Flagship products from all vendors now generate no more than four slices per rotation. Speed of rotation is a half-second. Data matrices for input and output are 5122 for GE, Siemens, Toshiba, and Philips. (Marconi claims the ability to go from 512 to 1024, if the protocol demands it.) All vendors rely on software corrections to deal with artifact created by pitch, which is the speed at which a patient is pushed through the gantry during a scan. The common vernacular is slice-based, with each vendor setting its sights on creating scanners capable of achieving 16 simultaneous slices in three to four years. In the more distant future, the consensus calls for development of area detectors, which will generate volumes of data.

As for near-term strategies, vendors are still reading from the same page. At the RSNA show, GE unveiled a two-slice scanner as part of its HiSpeed line, allowing the owners of single-slice versions to step up to multislice. Siemens introduced a dual-slice version of its mid-tier CT scanner, Emotion. (Siemens already showcased a dual-slice version of the Volume Zoom in 1999.) Toshiba went the extra mile at the RSNA show, describing plans to offer both a dual- and a quad-slice version of its mid-tier Asteion. Even Marconi, which has had a dual-slice version in its lineup since acquiring the Twin from Elscint more than two years ago, is coming out with a new dual-slice scanner. This one will be built into the Mx8000, thereby affording customers the option of buying into the company's premier CT platform, with its inherent upgradability, at a budget price.

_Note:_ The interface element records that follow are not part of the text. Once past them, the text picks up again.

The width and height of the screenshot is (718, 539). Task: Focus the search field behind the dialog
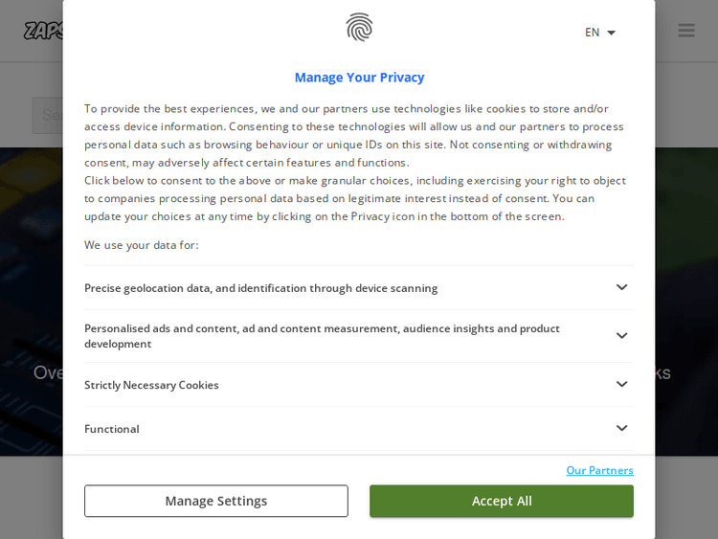pos(48,116)

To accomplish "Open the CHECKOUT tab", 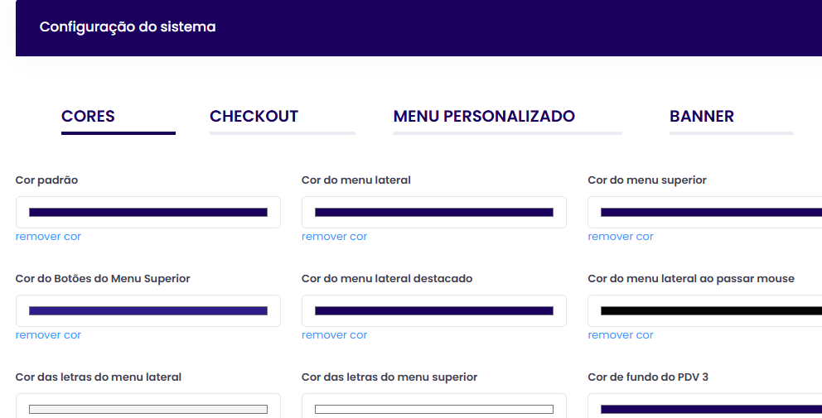I will click(x=254, y=117).
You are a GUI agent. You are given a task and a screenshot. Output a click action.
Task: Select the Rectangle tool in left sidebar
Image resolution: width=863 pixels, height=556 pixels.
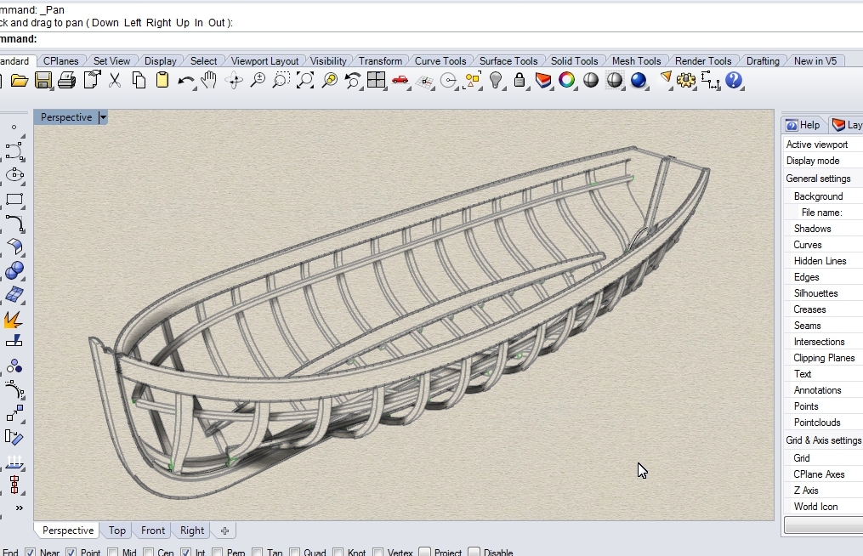point(14,200)
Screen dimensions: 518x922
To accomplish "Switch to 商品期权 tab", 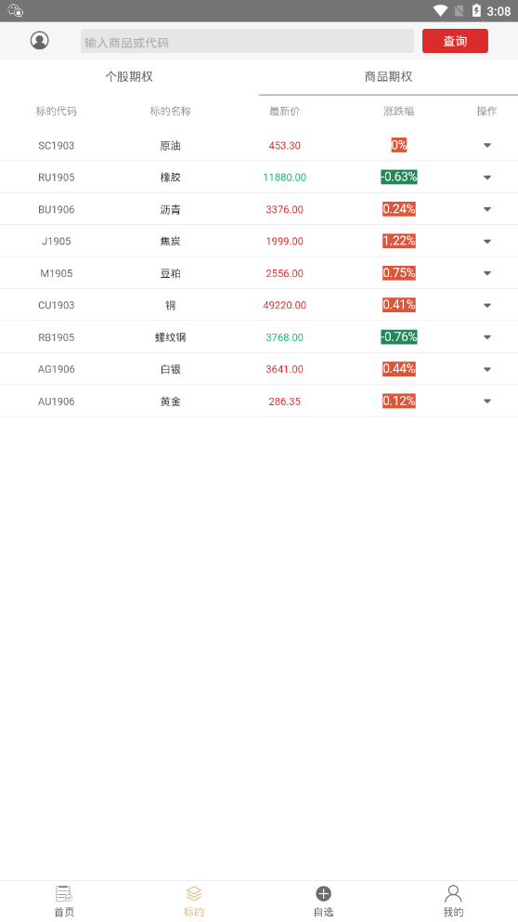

The proliferation of low-cost dual-slice scanners means the obituary for single-slice scanners is already written, at least in mainstream radiology. Only in nontraditional markets, such as hospital departments outside radiology, small clinics, and physicians in private practice, will there be demand for this older-generation technology.

Consequently, multislice imaging will be the focus of vendors going forward. Upgradability will be an essential element. As vendors promise more powerful machines with many more slices than they can currently supply, meeting self-imposed expectations will be their greatest challenge.